(Vorgegebener Text):
--- --- ---
Es sei nun wichtig, zu erforschen, wie die Attentäter von Paris zu Terroristen geworden sind. „Es wird doch keiner als Terrorist geboren“, sagt Basibüyük. Er habe die Erfahrung gemacht, dass viele junge Migranten auch in Mönchengladbach nicht wüssten, welcher Kultur sie angehören. Genau diese Identitätskrise mache sie anfällig für radikale religiöse Parolen.

In der Diyanet-Moschee an der Duvenstraße ist die Stimmung geteilt. Der 27-jährige Tamer Bahcesever hat Angst, dass den Moslems durch den Terroranschlag in Paris noch mehr Kritik entgegenschlägt. „Wir haben ja jetzt schon mit Vorurteilen zu kämpfen. Nur weil jemand einen Bart trägt, ist er ja nicht gleich ein Terrorist“, sagt er.

Yasar Nasuh hingegen ist verärgert. „Ich finde es eine Unverschämtheit, dass Menschen auf die Straße gehen und uns aus dem Land haben wollen. Ich bin hier aufgewachsen und zahle Steuern. Wir Moslems sind ein sensibles Volk und lassen uns leichter provozieren. Aber im Grunde wollen wir doch nur in Frieden hier leben.“

Bünyamin Basibüyük hat sich die Karikaturen von „Charlie Hebdo“ angeschaut, er findet sie harmlos. In der Türkei habe Satire aber eine andere Tradition als in Deutschland oder Frankreich. „Es gibt schon Satire über die Regierung, aber niemals würden türkische Medien Karikaturen des Propheten abdrucken“, sagt er. Witze, wie sie beispielsweise die „Titanic“ über den Papst oder die katholische Kirche macht, seien dort undenkbar.
--- --- ---
(Gespeicherte Einträge):
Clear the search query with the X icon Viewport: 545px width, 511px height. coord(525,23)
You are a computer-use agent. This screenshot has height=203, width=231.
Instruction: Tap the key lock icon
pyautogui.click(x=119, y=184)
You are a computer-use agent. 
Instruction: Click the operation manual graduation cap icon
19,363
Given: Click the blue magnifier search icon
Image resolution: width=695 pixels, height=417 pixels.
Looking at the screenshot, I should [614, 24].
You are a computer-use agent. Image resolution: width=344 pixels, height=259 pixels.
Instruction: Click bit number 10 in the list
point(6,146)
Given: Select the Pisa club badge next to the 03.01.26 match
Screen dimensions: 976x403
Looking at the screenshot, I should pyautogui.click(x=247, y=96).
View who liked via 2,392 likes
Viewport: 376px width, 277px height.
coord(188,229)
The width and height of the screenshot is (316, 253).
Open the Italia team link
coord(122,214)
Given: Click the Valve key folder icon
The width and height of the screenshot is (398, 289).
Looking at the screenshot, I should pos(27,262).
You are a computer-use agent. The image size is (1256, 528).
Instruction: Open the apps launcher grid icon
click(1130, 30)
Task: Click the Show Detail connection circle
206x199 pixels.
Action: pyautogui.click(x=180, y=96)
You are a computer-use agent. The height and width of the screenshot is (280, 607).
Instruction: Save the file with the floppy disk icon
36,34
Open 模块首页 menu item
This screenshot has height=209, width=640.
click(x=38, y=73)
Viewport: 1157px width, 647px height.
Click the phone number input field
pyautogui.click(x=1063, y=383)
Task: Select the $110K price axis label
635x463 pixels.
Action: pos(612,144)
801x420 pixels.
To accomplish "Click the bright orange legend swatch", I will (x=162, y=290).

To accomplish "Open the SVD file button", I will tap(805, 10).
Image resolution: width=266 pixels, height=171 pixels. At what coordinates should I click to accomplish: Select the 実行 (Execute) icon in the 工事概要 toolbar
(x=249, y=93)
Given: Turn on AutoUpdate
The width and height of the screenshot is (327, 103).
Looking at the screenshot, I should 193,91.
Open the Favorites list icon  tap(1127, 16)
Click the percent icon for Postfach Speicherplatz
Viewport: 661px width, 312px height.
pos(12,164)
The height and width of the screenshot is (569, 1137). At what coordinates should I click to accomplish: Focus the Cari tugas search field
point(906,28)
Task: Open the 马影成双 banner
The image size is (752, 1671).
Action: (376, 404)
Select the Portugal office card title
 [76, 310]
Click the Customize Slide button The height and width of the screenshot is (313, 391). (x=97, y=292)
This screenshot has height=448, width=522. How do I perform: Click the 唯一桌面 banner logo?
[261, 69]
--- --- ---
(Arbeitsaufträge):
1. Wie beurteilt Bünyamin Basibüyük im Text über Muslime in Mönchengladbach nach dem Anschlag in Paris die Karikaturen von „Charlie Hebdo“?
2. Schreiben Sie den Text über Muslime in Mönchengladbach nach dem Anschlag in Paris im Anschluss an seinen letzten Satz weiter.
Die Zeilen stammen aus einer anderen Quelle als der Text.

(Lösungen):
1. Er findet sie harmlos.

2.
Die Pegida-Aufmärsche findet Basibüyük „absurd“. Nur rund vier Prozent der Bevölkerung in Deutschland seien Muslime, davon seien 99 Prozent friedlich. „Die Menschen haben also Angst vor einem winzigen Bruchteil der Bevölkerung“, rechnet er vor. Er ist sich aber sicher: „Eine Mögida-Bewegung wird es hier in Gladbach nicht geben.“ Dazu funktioniere das Zusammenleben hier zu gut.